— WHAT YOU HAVE TO DO —
Count the lines in the records below that contain the word "agent", and reply with only that number.

— DATA RECORDS —
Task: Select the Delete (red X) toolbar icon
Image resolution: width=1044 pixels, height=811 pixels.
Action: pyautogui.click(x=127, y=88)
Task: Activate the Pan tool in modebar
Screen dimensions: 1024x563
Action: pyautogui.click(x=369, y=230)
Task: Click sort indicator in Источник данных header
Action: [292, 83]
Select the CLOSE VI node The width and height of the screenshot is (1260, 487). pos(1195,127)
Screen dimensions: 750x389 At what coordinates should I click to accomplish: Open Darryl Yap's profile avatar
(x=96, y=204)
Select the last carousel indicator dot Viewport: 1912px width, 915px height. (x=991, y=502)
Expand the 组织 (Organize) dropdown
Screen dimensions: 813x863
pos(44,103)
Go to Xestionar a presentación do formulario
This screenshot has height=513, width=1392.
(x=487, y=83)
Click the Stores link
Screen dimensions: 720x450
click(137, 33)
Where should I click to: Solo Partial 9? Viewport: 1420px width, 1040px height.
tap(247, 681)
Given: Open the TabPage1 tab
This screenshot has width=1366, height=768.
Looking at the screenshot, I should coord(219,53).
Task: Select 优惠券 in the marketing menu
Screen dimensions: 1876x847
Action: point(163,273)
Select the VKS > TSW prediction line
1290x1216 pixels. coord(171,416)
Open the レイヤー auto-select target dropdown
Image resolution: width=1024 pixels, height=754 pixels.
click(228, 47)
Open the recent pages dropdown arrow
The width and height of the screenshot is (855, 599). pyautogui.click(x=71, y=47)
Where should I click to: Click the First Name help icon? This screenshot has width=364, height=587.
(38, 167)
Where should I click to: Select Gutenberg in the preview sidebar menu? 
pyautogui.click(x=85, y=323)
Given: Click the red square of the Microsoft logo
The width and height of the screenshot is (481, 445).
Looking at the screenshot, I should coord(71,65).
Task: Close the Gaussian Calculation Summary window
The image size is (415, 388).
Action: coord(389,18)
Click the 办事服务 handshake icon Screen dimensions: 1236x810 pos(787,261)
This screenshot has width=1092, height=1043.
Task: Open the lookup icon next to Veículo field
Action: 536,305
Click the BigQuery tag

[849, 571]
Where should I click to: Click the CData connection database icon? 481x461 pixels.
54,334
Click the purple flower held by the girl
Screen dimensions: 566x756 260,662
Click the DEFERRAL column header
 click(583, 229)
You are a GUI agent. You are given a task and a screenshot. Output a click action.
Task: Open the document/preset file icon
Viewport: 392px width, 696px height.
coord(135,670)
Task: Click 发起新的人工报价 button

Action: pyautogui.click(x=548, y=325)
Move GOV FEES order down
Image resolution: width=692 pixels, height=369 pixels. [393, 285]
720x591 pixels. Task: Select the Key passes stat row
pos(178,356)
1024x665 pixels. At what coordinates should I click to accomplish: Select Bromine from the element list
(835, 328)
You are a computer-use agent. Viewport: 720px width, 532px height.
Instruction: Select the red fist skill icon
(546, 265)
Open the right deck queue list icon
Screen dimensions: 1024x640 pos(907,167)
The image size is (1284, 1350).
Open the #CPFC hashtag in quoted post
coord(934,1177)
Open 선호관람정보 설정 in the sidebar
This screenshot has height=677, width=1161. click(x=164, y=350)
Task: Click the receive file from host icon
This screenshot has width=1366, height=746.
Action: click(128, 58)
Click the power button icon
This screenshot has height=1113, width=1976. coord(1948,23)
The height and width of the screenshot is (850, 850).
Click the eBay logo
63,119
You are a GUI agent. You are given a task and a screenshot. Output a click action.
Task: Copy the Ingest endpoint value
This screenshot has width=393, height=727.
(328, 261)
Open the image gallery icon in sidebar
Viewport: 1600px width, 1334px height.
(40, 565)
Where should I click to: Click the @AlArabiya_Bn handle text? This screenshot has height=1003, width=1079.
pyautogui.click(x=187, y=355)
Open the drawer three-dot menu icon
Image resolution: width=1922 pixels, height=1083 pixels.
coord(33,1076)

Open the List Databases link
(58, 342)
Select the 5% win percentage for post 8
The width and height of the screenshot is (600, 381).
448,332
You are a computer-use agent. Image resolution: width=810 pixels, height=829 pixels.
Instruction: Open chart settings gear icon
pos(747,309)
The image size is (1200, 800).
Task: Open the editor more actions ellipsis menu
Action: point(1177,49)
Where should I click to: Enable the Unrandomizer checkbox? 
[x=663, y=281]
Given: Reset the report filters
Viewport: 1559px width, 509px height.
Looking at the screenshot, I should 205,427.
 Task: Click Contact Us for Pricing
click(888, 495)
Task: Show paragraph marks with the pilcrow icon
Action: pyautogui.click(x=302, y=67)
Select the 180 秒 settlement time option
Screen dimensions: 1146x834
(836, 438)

— TASK RESPONSE —
4